A world of Machine Translation? Part II

Translation-Automatic-Part2

Our life is frittered away by detail… simplify, simplify

Suppose the unstoppable regression of our culture, the increasing dumbing down of humanity, was due to a deliberate plot to fritter away, among other shared heritage, our linguistic wealth? We can’t ignore the fact that, as has been happening in other fields since the start of economic globalization, the interests of a few computer engineering giants will be hugely benefited if human communication is simplified.

Greater linguistic impoverishment will make it much easier to successfully implement systems that can machine translate most of the messages. Quantitatively and qualitatively simplifying linguistic structure and content would result in a dual benefit: (a) the sequences to be translated would become increasingly simpler, more repetitive, controllable and easily translatable; (b) the decoders of those translated sequences, that is, human readers or listeners of those messages would end up lowering their expectations of linguistic quality to a minimum, becoming completely flexible with their thresholds of grammaticality and naturalness, similar to what is already happening, for example, with the use of English as lingua franca. Creative intelligence and thought would no longer stand in the way of computerisation, because they would barely intervene in these routine linguistic acts. As a result, as translation would no longer be a complex cognitive act, translation could be done by artificial intelligence.

This dystopian hypothesis is much more disturbing than the actual growth of machine translation systems, as it takes things much further and paints a picture of cultural desertification. Maybe we are taking things too far, but a there are number of clues pointing to that eventual outcome, as we shall now see.

The cognitive process of human translation

Human translation, also known lately as “traditional translation” (they’ll be calling it “artisan” any day now), unlike modern machine translation, is as heterogeneous as writing styles. The translation of a 20th century philosophical text and that of a 21st century smartphone manual are poles apart. The complexity of the cognitive process of translation is directly proportional to the complexity of the text being translated.

When deciding how to approach a text, the human translator has to cognitively process it on the following levels at least:

  • semantic
  • syntactic
  • pragmatic and discursive
  • phonic
  • stylistic

The more elaborate the original text is, the more demanding the translator’s work will be. Although all levels should be analysed when translating any kind of text, sometimes the semantic and terminological elements acquire a preeminent status in detriment to more formal factors (syntactic, pragmatic, sound and stylistic), either because the original neglects this aspect or because the end receiver of the text regards it as superfluous.

Very often, for example, content published on the internet adheres to rules of simplistic clarity, with a complete disdain for anything to do with euphony, lexical density, discursive cohesion, syntactic richness, etc. Some manuals advise writing for the internet in brief sentences, short paragraphs, basic syntax, a large dose of visual clarity and deliberate lexical repetitions, all of which favour the aim of achieving better positioning on search engines. The most important thing is that Google likes it. Precisely Google, the same company that in recent years has launched its ambitious machine translation program based on neural networks, the latest great innovation in this field, Google Neural Machine Translation (GNMT), set to replace the current paradigm of Statistical Machine Translation (SMT). Coincidence?

- - - - - - -

▶ GIVEN PROBLEM 1
Do the following statements agree with the essay on machine translation? Answer yes or no for each, and quote the words of the essay that settle it.
(a) The essay holds that the complexity of the cognitive process of translation rises with the complexity of the text being translated.
(b) Some manuals advise writing for the internet in long sentences with rich syntax.
(c) Google Neural Machine Translation is described as set to replace Statistical Machine Translation.
▶ GIVEN PROBLEM 2
Pick up the essay on machine translation after its final question, "Coincidence?", and carry it forward.

▶ EXTRACTED INFORMATION
- - - - - - -

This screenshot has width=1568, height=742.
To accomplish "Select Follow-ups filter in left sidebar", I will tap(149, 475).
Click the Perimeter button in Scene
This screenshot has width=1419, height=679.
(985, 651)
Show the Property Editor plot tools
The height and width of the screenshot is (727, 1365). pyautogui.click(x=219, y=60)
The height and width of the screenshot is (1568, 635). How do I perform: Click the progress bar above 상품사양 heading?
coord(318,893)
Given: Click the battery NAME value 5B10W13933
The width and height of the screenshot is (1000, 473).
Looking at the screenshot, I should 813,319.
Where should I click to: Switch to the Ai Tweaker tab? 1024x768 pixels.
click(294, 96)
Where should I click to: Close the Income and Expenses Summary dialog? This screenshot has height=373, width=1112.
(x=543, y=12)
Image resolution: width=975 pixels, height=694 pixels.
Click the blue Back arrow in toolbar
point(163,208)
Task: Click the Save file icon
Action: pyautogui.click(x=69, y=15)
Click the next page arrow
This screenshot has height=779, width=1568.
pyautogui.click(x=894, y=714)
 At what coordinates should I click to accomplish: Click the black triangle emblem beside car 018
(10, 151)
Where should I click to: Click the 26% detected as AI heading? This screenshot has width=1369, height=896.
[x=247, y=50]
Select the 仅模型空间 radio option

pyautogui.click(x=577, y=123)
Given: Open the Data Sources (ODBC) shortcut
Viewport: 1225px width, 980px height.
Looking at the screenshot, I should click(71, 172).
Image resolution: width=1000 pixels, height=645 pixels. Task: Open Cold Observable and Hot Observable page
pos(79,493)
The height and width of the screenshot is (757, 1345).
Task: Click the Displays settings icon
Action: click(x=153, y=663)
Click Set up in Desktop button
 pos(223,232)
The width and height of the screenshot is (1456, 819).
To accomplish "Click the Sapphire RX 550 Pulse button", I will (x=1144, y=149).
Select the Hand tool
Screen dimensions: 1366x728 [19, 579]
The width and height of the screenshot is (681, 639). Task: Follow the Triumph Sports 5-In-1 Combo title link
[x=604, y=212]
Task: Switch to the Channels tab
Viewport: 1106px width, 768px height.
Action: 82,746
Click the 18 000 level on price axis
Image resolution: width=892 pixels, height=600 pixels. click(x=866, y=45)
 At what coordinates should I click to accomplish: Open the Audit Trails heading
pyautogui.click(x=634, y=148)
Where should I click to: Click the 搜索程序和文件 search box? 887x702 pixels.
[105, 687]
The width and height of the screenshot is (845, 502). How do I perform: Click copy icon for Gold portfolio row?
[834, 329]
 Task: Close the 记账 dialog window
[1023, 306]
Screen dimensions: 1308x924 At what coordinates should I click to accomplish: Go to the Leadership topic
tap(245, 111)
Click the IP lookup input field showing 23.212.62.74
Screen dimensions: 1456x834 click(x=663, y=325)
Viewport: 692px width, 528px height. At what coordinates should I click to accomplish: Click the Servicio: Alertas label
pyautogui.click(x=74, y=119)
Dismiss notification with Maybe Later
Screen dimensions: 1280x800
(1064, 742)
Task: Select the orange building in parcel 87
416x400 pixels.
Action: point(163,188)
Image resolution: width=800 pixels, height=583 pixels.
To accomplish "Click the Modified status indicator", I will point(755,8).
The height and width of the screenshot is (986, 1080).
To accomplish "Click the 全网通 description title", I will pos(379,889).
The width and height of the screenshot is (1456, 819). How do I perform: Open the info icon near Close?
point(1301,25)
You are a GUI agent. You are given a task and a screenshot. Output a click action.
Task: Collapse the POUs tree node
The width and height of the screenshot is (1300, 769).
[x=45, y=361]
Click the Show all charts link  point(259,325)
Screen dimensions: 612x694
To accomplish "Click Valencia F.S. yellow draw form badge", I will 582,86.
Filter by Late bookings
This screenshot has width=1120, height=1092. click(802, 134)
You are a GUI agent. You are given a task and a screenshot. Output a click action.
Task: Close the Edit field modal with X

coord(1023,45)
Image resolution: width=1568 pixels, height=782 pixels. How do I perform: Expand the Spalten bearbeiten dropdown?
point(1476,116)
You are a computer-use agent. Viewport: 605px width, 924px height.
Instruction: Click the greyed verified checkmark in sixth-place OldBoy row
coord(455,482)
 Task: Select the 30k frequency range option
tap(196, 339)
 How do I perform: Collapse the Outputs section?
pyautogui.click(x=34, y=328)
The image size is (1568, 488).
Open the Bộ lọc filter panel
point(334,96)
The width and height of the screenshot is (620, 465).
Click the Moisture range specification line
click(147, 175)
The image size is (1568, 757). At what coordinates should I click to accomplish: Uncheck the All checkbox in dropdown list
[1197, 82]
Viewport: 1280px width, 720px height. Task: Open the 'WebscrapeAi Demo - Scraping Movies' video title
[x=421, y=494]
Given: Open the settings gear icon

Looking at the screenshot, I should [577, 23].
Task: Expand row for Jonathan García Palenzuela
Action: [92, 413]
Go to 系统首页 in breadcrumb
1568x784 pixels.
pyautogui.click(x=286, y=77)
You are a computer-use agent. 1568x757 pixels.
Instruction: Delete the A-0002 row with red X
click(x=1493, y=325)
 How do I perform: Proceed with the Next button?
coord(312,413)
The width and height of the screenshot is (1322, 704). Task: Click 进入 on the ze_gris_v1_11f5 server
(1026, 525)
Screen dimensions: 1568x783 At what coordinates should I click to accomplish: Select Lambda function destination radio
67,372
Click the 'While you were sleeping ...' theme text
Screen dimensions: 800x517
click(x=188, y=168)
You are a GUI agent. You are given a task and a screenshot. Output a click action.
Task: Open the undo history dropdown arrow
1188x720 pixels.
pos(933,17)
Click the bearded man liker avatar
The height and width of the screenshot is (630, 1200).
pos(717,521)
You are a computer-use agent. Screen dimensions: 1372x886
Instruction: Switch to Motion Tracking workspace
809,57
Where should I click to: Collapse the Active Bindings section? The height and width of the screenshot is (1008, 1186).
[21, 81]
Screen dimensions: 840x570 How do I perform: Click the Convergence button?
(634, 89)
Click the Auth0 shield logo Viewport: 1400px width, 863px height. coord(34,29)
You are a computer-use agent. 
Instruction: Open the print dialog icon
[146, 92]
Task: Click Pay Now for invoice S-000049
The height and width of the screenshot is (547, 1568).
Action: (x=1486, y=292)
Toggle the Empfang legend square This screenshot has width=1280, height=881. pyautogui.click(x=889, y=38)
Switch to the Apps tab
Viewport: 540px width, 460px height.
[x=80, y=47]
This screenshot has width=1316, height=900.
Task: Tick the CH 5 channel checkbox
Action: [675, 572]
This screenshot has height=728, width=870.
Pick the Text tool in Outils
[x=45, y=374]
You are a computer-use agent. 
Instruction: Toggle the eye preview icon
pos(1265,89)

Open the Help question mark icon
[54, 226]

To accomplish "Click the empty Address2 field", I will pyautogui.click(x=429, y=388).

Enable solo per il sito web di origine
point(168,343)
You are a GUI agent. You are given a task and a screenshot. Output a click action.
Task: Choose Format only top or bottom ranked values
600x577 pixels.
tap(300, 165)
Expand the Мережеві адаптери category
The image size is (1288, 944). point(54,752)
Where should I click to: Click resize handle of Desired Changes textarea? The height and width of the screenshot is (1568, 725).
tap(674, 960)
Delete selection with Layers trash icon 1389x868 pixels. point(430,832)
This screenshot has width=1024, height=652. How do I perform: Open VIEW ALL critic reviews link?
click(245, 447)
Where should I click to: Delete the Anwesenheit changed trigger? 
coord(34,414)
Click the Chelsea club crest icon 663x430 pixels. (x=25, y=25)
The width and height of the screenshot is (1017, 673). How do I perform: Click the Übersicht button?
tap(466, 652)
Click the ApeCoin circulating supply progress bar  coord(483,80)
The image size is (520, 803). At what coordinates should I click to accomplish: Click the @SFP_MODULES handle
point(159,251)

- - - - - - -

▶ TASK RESULT 1
(a) Yes: "The complexity of the cognitive process of translation is directly proportional to the complexity of the text being translated."
(b) No: "Some manuals advise writing for the internet in brief sentences, short paragraphs, basic syntax"
(c) Yes: "set to replace the current paradigm of Statistical Machine Translation (SMT)"

▶ TASK RESULT 2
Computer assisted translation

One of the great advances towards the mass automation of translation came with computer assisted translation tools, the so-called “CAT tools”. With them, we translators learned to store translated sequences in a database along with their original versions so that information could be reused in the future. And on top of the fact that we paid for the software out of our own pockets, we lost out financially because many companies demanded discounts for repetitions.

Another consequence of the widespread use of computer assisted translation was that texts were reduced down to a series of disjointed sentences. The software engineers who invented these systems forgot about paragraphs, texts, context and discursive coherence. Meanwhile, many human translators stopped making use of procedures like anaphora, cataphora, ellipsis and deixis. In the most extreme cases, they ended up renouncing style altogether and getting dangerously close to the concept of machine translation. The underlying logic is the following: if the original text is repetitive and my client gives me a discount of so much per repetition, it’s not in my interests to change what’s repeated.

The short-term mentality of human translators who translate like machines has made the situation worse, as CAT tool developers have lost interest in improving the translator’s work environment and have decided to incorporate machine translation modules into CAT software, with two mutually complementary objectives: (a) getting human translators used to handling machine translation in the methodological and cognitive translation process; and (b) feeding machine translation systems with the fruits of human translation: translation memories.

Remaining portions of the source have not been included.